The US Supreme Court will hear oral arguments next month in a case that could dramatically curb the power of public-sector unions — especially in New York.

It’s the third attempt to overturn a 1977 ruling that upheld the forced payment of “agency fees” to unions that represent non-members in contract negotiations.

If plaintiff Mark Janus, an Illinois child care specialist, prevails, it could cost government-employee unions $110 million a year in New York state alone, according to a new Empire Center report.

Four decades ago, the Supreme Court upheld the right of unions to charge compulsory “agency fees.” It was on the verge of overturning that ruling in 2015 when Justice Antonin Scalia died and the remaining justices deadlocked.

Now the Janus case brings a very real possibility that the high court, with Justice Neil Gorsuch aboard, will reverse the ’77 decision.

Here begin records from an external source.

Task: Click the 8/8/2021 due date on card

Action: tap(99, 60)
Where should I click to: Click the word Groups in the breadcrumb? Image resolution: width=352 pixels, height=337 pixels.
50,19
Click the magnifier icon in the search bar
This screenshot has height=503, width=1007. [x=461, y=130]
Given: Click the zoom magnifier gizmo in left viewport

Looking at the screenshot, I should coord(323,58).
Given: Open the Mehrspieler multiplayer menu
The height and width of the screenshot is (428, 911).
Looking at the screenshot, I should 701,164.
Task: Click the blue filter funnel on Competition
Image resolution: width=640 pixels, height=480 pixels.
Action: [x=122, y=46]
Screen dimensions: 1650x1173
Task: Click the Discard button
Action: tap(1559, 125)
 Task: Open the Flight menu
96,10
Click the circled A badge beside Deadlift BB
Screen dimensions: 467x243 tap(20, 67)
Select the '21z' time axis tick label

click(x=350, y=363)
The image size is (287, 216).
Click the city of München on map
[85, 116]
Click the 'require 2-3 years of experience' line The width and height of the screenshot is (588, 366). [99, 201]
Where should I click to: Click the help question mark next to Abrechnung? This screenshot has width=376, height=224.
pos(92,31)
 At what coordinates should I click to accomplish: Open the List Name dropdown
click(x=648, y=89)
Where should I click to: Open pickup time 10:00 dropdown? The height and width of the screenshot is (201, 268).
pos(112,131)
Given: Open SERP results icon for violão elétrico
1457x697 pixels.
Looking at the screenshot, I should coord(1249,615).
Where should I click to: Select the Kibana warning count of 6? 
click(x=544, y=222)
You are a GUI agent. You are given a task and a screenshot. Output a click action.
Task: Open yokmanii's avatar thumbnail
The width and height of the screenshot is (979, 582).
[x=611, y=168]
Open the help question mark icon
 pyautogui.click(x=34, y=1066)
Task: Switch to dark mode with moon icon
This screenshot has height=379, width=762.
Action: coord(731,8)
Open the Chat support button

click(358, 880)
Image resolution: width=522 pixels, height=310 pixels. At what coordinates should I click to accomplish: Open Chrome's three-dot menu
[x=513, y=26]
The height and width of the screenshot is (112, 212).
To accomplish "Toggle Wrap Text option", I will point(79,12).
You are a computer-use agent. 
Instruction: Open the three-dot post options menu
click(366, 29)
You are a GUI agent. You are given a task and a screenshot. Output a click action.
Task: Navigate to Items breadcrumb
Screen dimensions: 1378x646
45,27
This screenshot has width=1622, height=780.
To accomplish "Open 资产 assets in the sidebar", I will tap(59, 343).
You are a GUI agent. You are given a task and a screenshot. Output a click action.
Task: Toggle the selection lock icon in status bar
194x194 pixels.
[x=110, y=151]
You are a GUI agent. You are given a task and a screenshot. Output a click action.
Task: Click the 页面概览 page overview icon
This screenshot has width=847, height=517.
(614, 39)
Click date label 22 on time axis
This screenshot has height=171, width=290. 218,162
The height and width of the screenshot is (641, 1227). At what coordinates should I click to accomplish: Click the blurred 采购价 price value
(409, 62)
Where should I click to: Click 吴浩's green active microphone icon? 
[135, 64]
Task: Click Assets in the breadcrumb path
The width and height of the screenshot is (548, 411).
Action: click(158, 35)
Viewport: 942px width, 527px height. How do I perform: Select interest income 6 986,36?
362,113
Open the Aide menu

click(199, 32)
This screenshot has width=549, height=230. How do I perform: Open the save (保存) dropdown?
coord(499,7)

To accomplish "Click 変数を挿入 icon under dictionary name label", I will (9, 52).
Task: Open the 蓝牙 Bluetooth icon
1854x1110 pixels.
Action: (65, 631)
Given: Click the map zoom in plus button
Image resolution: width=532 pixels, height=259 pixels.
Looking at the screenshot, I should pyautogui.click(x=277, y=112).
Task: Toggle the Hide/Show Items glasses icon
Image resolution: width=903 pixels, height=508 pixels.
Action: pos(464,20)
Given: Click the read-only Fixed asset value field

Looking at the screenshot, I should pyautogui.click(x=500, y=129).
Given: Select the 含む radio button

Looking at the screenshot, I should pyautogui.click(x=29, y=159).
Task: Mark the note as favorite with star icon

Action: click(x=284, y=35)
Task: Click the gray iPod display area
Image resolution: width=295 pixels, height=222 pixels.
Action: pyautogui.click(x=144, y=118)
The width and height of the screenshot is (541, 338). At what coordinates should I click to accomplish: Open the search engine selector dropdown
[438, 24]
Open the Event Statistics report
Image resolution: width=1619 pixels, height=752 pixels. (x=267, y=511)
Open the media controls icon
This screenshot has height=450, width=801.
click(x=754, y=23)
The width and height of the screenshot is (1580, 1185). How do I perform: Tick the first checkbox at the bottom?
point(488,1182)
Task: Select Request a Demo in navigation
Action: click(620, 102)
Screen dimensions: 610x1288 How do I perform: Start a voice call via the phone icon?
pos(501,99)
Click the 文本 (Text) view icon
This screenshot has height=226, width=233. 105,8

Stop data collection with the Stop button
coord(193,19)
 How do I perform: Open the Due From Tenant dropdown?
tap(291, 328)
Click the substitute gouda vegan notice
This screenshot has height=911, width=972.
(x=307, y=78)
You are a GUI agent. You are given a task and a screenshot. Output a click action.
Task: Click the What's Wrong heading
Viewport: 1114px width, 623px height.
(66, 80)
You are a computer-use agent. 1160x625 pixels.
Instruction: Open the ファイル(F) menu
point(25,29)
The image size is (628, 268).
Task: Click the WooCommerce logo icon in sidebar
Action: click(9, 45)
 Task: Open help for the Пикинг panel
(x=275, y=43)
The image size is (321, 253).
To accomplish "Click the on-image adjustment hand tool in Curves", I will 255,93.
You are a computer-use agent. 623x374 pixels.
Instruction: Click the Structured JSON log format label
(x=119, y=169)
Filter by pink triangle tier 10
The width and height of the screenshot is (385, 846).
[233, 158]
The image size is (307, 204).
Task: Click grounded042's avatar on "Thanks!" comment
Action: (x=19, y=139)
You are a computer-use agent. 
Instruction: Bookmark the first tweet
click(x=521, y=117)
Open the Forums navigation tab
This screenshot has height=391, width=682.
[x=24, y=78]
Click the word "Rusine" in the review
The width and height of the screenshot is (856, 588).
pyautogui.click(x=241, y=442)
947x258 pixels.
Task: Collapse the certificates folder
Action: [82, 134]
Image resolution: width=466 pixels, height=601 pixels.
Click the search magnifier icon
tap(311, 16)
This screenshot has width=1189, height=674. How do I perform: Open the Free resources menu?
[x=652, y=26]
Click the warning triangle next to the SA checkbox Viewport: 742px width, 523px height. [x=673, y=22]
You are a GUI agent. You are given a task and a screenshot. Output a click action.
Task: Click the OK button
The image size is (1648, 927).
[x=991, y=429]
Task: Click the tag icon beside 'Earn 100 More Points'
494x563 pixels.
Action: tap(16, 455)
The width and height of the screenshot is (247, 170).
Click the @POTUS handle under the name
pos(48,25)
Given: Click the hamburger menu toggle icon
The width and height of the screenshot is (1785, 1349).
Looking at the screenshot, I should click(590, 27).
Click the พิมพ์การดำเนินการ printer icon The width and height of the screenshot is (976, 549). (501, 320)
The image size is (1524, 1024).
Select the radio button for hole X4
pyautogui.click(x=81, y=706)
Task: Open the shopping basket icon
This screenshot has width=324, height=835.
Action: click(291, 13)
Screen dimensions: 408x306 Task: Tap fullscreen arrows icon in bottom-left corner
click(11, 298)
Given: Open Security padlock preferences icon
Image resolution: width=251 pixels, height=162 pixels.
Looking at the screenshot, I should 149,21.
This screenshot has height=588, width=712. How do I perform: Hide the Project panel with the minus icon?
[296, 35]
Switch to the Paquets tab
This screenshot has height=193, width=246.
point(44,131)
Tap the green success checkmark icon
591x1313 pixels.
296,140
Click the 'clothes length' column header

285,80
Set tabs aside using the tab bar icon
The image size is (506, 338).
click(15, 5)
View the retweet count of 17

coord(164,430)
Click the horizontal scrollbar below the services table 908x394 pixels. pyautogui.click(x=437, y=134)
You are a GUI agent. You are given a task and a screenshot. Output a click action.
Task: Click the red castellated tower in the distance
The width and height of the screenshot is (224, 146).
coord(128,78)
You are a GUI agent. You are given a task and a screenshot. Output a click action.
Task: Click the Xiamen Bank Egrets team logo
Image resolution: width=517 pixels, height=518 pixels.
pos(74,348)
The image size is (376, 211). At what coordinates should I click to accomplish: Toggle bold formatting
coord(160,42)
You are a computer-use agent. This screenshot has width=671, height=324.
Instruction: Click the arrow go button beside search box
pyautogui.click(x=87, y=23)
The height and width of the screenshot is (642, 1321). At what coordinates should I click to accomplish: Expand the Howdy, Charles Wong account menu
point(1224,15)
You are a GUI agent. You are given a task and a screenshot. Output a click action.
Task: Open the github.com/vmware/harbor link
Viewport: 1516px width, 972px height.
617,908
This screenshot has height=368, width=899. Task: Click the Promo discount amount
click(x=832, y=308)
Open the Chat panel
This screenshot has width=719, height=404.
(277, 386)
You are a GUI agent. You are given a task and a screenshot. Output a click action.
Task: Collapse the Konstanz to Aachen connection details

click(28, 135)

As the Empire Center’s Ken Girardin notes in the report, agency fees — part of the $862 million New York’s public unions collect each year — contribute greatly to the unions’ outsized political power.

Influence that has landed them lavish retirement and other benefits that are slowly bankrupting the state and city.

Serious First Amendment questions are in play, Girardin notes: New York public employees, unlike unionized private-sector workers, “don’t have access to information on how their union dues and fees are spent.”

Besides, should workers who don’t want to join a union be forced to pay one anyway as a condition of keeping their jobs?

Fifteen of every 100 New York jobs are with state or local government, and union contracts cover 73 percent of those public jobs, double the national average.

Clearly, the unions are worried: They’re lobbying Albany for laws to protect agency fees, and Gov. Cuomo has signaled support for the drive.

Someone should tell the gov that if the Supreme Court strikes this long-overdue blow for freedom in the workplace, it will boost New York’s competitive economic position.